Schiller remete aos gregos o legado de uma sociedade íntegra e perfeita, que “caso quisessem prosseguir no sentido de uma formação mais alta deveriam, como nós, abandonar a totalidade de seu ser e perseguir a verdade por totalidades separadas.” Em investigação semelhante, Hans Sachs, em estudo de 1933, procura revelar que o narcisismo é um princípio de realidade da civilização grega, em que a libido não permitiu a mecanização, embora os gregos fossem habilitados de capacidade e conhecimento para criar uma tecnologia mecânica . Aqui também podemos citar, pelos motivos expostos nos primeiros parágrafos, que a civilização americana pré-colombiana, principalmente os povos da região onde hoje chamamos de Brasil, também configuraram sociedades em que homem e natureza vivem em conformidade e que não romperam com o elo de sua natureza ideal.

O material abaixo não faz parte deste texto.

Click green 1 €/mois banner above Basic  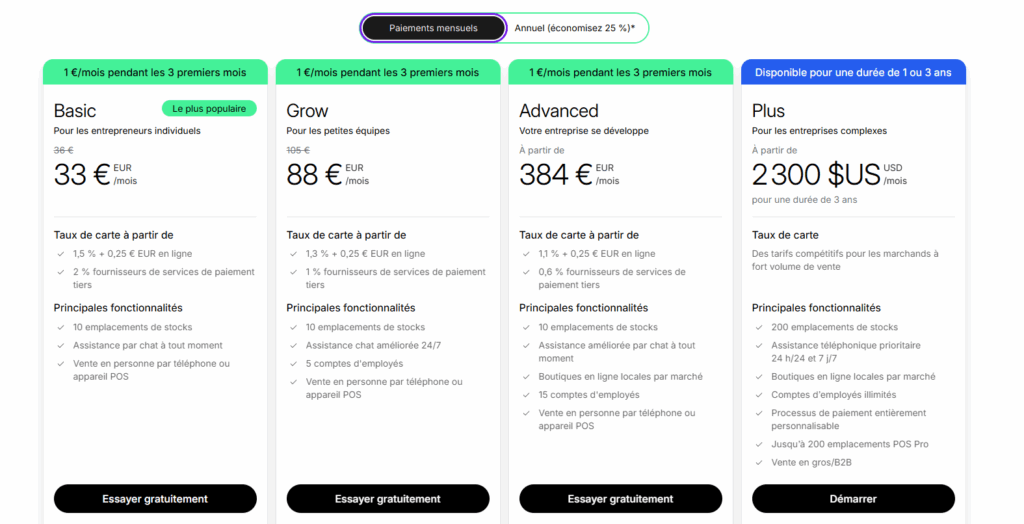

O progresso tecnológico continua se desenvolvendo de forma rápida e, os homens cada vez mais têm sofrido constantes revoluções na área do conhecimento cientifico, que mais funciona em torno da estratificação de categorias, permitindo ressaltar ambigüidades, isolar patologias e selecionar vias alternativas em consonância com a marcha evolutiva da sociedades industriais ; do que com o livre jogo das potencialidades humanas para a liberdade. Em detrimento ao projeto schilleriano, a sociedade atual ainda tem como maioria no mercado experiências em que o homem pouco desenvolve o conhecimento sobre a espécie em si, e tão pouco eleva-se para além de si ou para o jogo e o desenvolvimento de qualquer potencialidade, totalmente comprometidas em manter estruturas políticas vigentes, aumentando a estratificação social por meio de uma visão de mundo hipócrita pois pretende ser justa e igual para todos e, para isso, pretende unir a humanidade não pelo que tem de comum, mas para o que tem de diferença entre os indivíduos.
Esse meio cultural opressor da atualidade encontra outro problema de nível crucial e de conseqüências mundiais: a destruição de nichos ecológicos e a poluição dos recursos naturais causados pelos constantes progressos que ameaçam a civilização. Ainda assim, as indústrias vêem, apenas, oportunidades financeiras, procurando inculcar nos cidadãos certas medidas que consideram positivas, criando um mercado que explora o tema da extinção do planeta, sem que isso tenha, ainda, uma conseqüência concreta para a sociedade. Para mais esse dilema que agora nos surge como fatal, é preciso um reexame profundo da situação, a ser realizado pelas sociedades, e uma mudança radical das bases industriais que tornaram o ambiente cultural extremamente opressor e que agora ameaçam toda a espécie humana. Para esse reexame, a obra de Schiller é fundamental, pois surge no tempo junto à raiz do nascimento do problema do homem moderno, e revolucionária, já que o livre jogo das faculdades mentais da humanidade objetiva a liberdade comum a todos os indivíduos.